人工心肺を使わずに心臓を動かしたまま傷んだ僧帽弁の修復を行う新しい手術法について前回お話ししました。「ネオコルダ」と呼ばれる弁形成術で、大阪大の心臓血管外科グループが国内で初めて成功させた手術です。
心臓の拍動を止めないうえ小さく切開するだけで済むため、患者さんの負担が大きく減る革新的な手術といえます。ただ、将来的にネオコルダが僧帽弁閉鎖不全症に対する治療のスタンダードになるかといえば、そう簡単な話ではありません。
現在、「弁」や「孔」といった心臓内構造物の単純な異常に対する治療には、2つの大きな流れがあります。
1つはカテーテルを使って血管の中から病変を治す内科的治療です。
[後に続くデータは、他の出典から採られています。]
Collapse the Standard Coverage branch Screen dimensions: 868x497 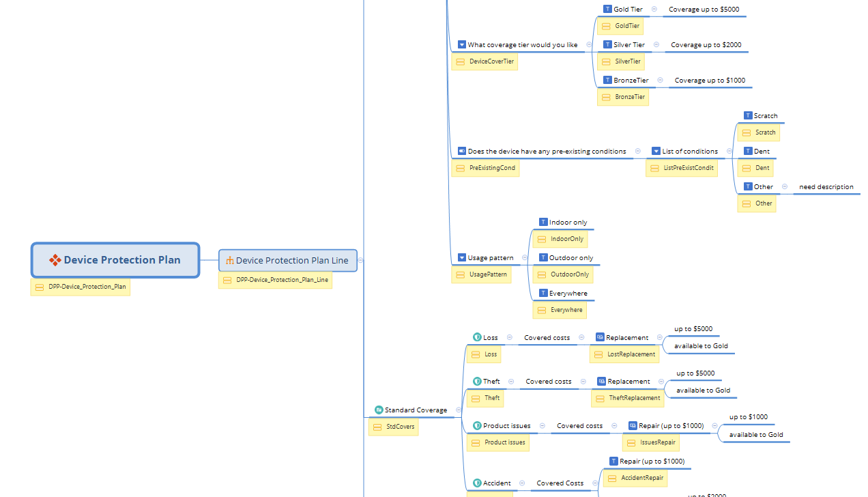tap(459, 410)
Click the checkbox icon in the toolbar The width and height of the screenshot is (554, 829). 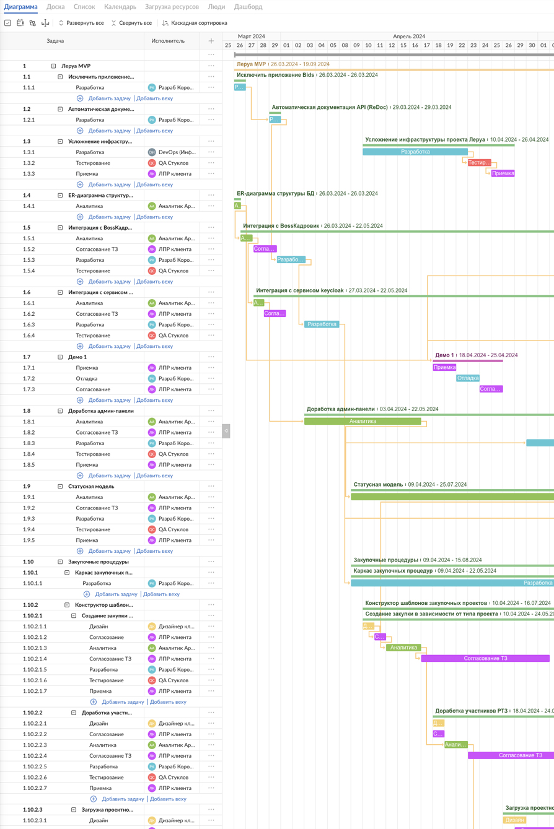(x=7, y=23)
僧帽弁閉鎖不全症に対するマイトラクリップや、大動脈弁狭窄症に対するTAVI(経カテーテル大動脈弁留置術)がそれに当たります。近年、超音波画像診断機器が飛躍的に進歩したため、血管の中がどのような状態なのかがリアルタイムでわかるようになりました。病変の修復具合も立体的な画像で確認しながら処置できます。
さらに、大きく開胸せずに局所麻酔で心臓と離れた足の付け根などの血管からカテーテルを挿入して処置するので、患者さんの負担が少なく済み、非常に多くの患者さんに行われています。
■ネオコルダは血管内治療より守備範囲は広いが…
もう1つの試みが、ネオコルダをはじめとする外科的治療です。心臓の近くから局所麻酔または全身麻酔で小さな傷を開けて病変にアプローチする方法です。こちらも基本的には心臓を止めないで処置するのが主流で、超音波画像診断機器で確認しながら行います。
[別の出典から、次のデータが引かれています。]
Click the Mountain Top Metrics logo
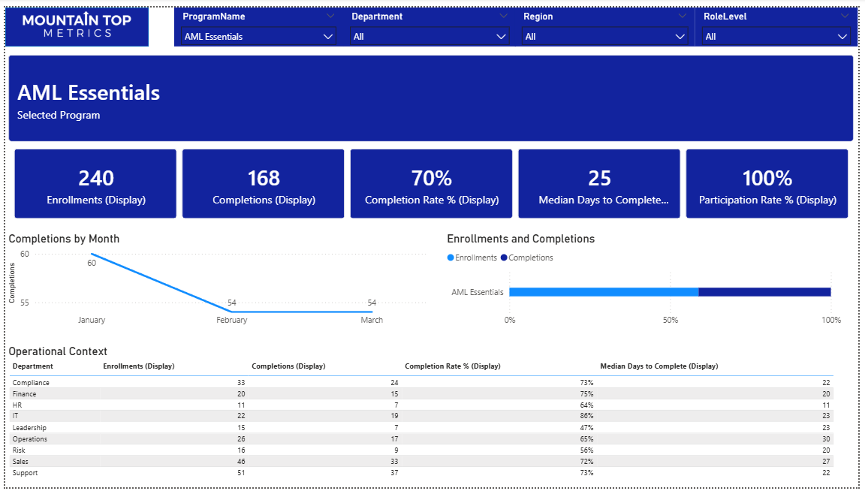 pos(77,26)
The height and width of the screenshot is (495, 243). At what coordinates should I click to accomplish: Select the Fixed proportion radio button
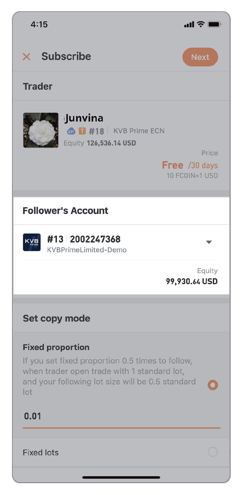(x=213, y=385)
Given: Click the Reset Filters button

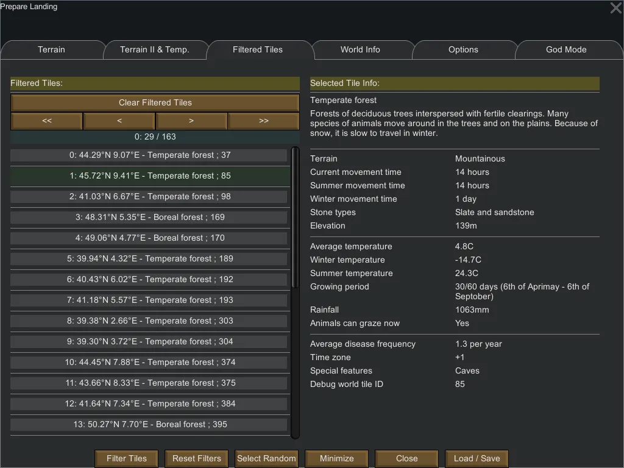Looking at the screenshot, I should (x=196, y=459).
大きく開胸する従来の外科手術に比べ、患者さんの負担は少ないといえます。
とはいえ、心臓の外からアプローチする方法は、必ず心臓のどこかに傷がつくため「侵襲的」と言われます。傷が残ると術後に不整脈を起こしやすくなるなどの問題も出てきます。ですから、循環器内科医は心臓に傷をつけない血管内治療をしたがる傾向が強いのです。しかも、心臓血管外科医に比べて循環器内科医のほうが圧倒的に数が多いので、血管内治療を受ける患者さんは急速に増えました。内科医も血管の中から治療できる新たな機器を次々に探し、開発が進んでいます。
今回のネオコルダは、「このまま内科医に突っ走られるわけにはいかない」という外科医側の危機感から生まれた治療法ともいえます。内科が行う僧帽弁閉鎖不全症に対する弁修復の血管内治療は、いまのところマイトラクリップしかありません。そうした血管内治療では対応しきれないくらい悪化した状態でもネオコルダならば対処できる可能性が高く、従来の弁形成術に近い修復ができます。血管内治療に比べると、守備範囲が広い治療法といえるでしょう。
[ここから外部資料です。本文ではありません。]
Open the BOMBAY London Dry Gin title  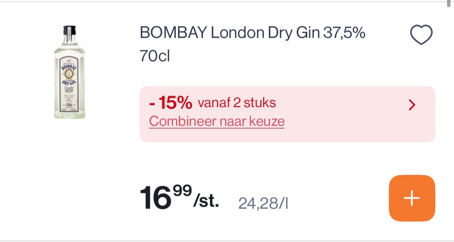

ただ、内科医側もこのまま手をこまねいているだけではないでしょう。マイトラクリップ以外の血管内治療が必ず出てきます。内科医が実施する新たな血管内治療が登場すれば、研究者、実施者ともに多数なうえ、初診患者さんと接する機会が多いため、それが主流になっていく可能性が高いといえます。
ここ10年くらいで急速にポピュラーになったTAVIも同じような流れで発展しています。留置するためのデバイスをはじめ、交換する人工弁もどんどん進化して、安全性かつ確実性が高くなっていきました。それに伴ってTAVIの治療成績も向上し、弁を交換して命は助かったけど1年くらいするとまた治療が必要に……といったケースがだんだん減っていきます。外科医もそうですが、内科医も自分たちが主導する治療がいちばん輝けるゾーンを常に探しているのです。
モノの発展というのは、いったん流れができると必ずそちらの流れに進むものです。手術が必要な患者さんに対し、ネオコルダは「人工心肺を使って心臓を止める方法ではなく、まずは心臓を止めないで行ってみてはどうですか?」といったアプローチでこれから数多く実施されるでしょう。しかし、それでも圧倒的に人数が多い内科医が行う新しい血管内治療が、いずれまた優勢になるだろうと思われます。
もっとも、こうした外科医と内科医による切磋琢磨が、新たな治療法を発展させ、将来的には患者さんに良い結果を提供することになるのです。